● Task prompt
Please make an exact copy of the lines from the one holding "Task: Open the conversation chat bubble icon" through the end of the data, both ends included, with no pictures.
Provided information START
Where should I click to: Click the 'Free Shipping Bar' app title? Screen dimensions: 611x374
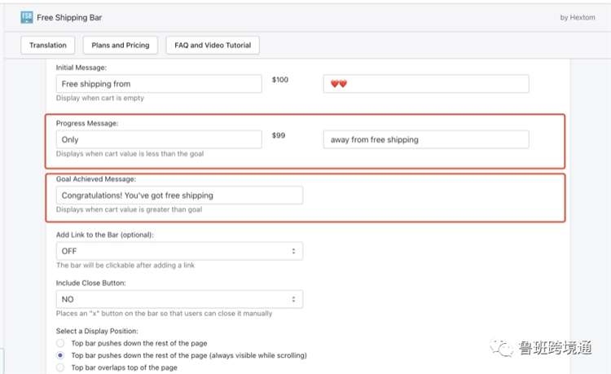point(70,17)
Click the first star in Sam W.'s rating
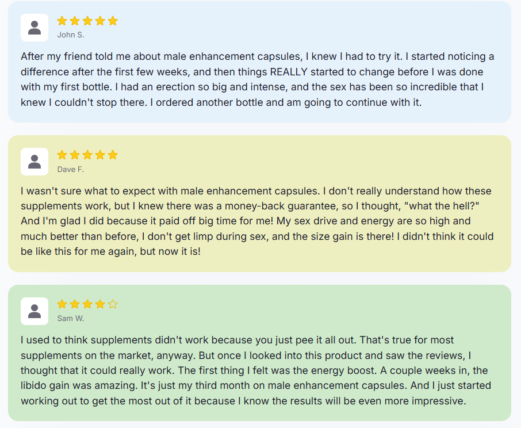 62,304
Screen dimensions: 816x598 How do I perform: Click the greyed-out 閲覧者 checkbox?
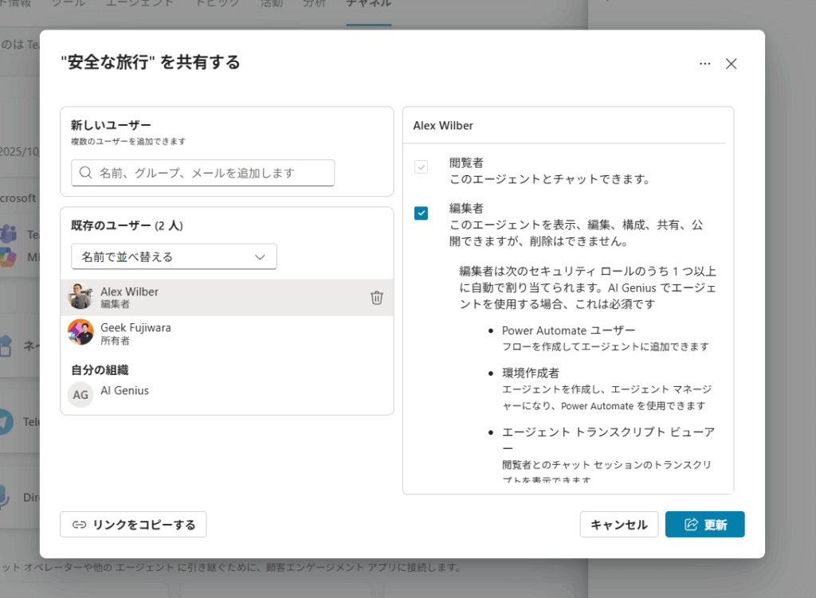pyautogui.click(x=421, y=167)
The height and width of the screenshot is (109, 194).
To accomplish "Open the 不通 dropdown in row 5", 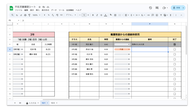I will click(122, 49).
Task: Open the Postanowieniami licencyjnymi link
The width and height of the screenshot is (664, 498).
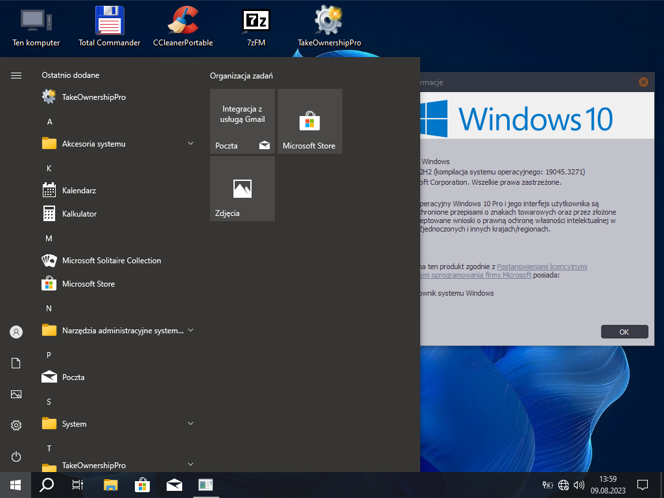Action: point(541,266)
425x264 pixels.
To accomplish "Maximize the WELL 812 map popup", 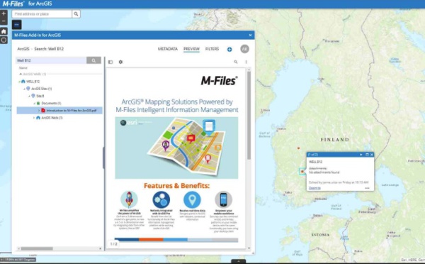I will (x=367, y=155).
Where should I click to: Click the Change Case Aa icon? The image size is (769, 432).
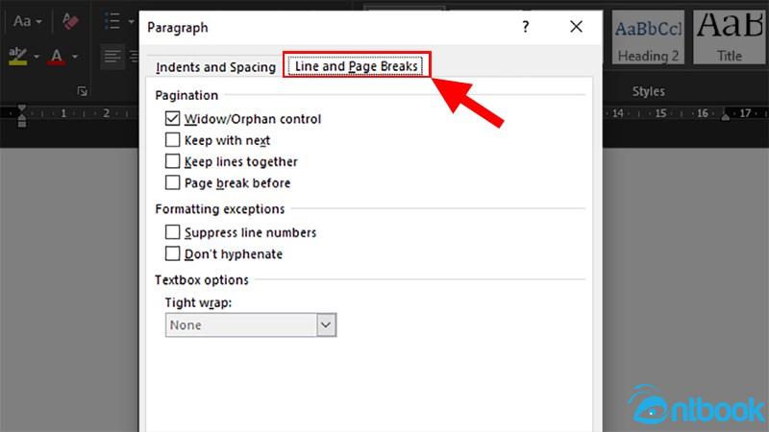click(x=22, y=21)
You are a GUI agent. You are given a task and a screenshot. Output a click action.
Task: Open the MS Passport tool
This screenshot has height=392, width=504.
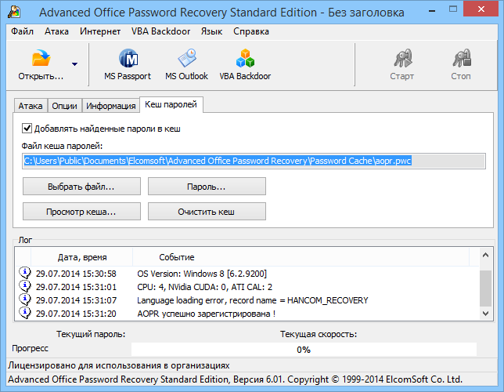coord(128,59)
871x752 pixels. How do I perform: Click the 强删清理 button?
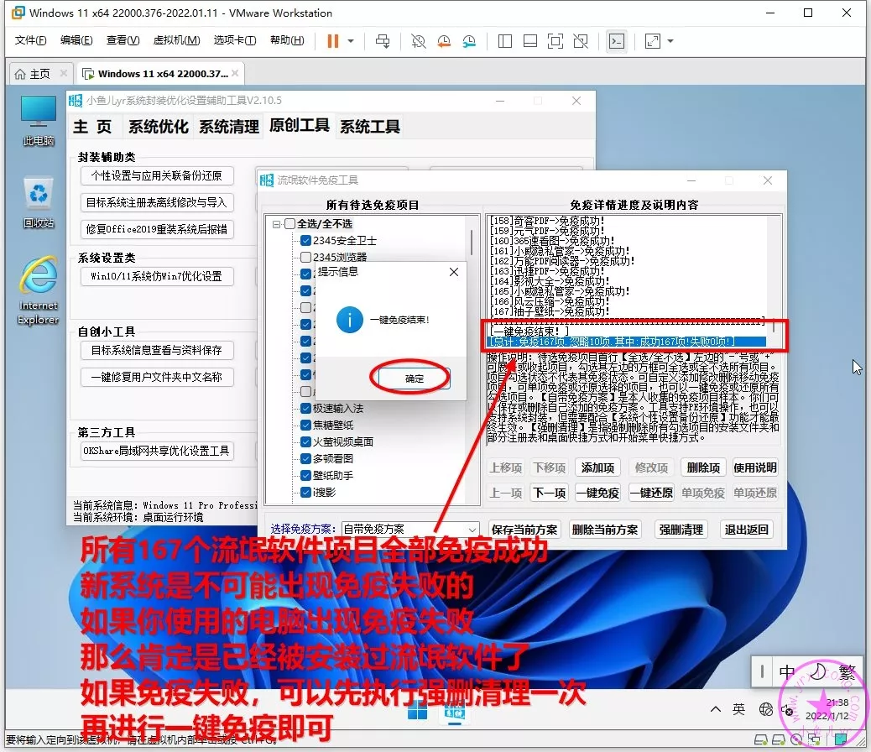pos(681,530)
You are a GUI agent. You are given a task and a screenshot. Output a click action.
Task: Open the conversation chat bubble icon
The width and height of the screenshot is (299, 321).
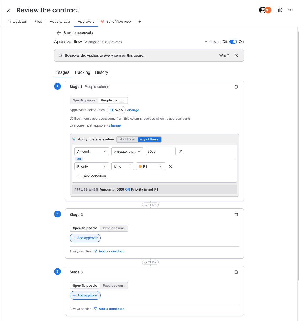click(280, 10)
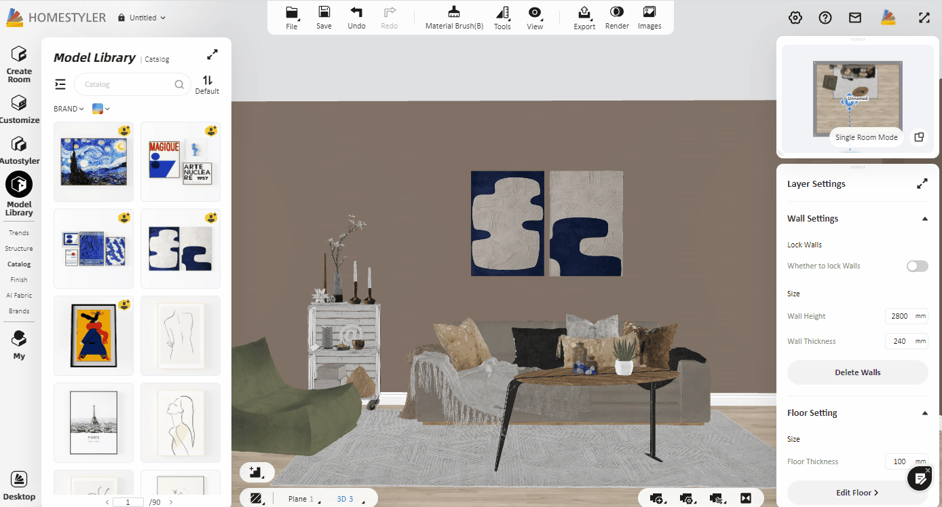Collapse the Floor Setting section
Screen dimensions: 942x507
coord(924,413)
Provided information END
● Your response
Task: Open the conversation chat bubble icon
The width and height of the screenshot is (299, 321).
click(280, 10)
Collapse the Floor Setting section
Screen dimensions: 942x507
coord(924,413)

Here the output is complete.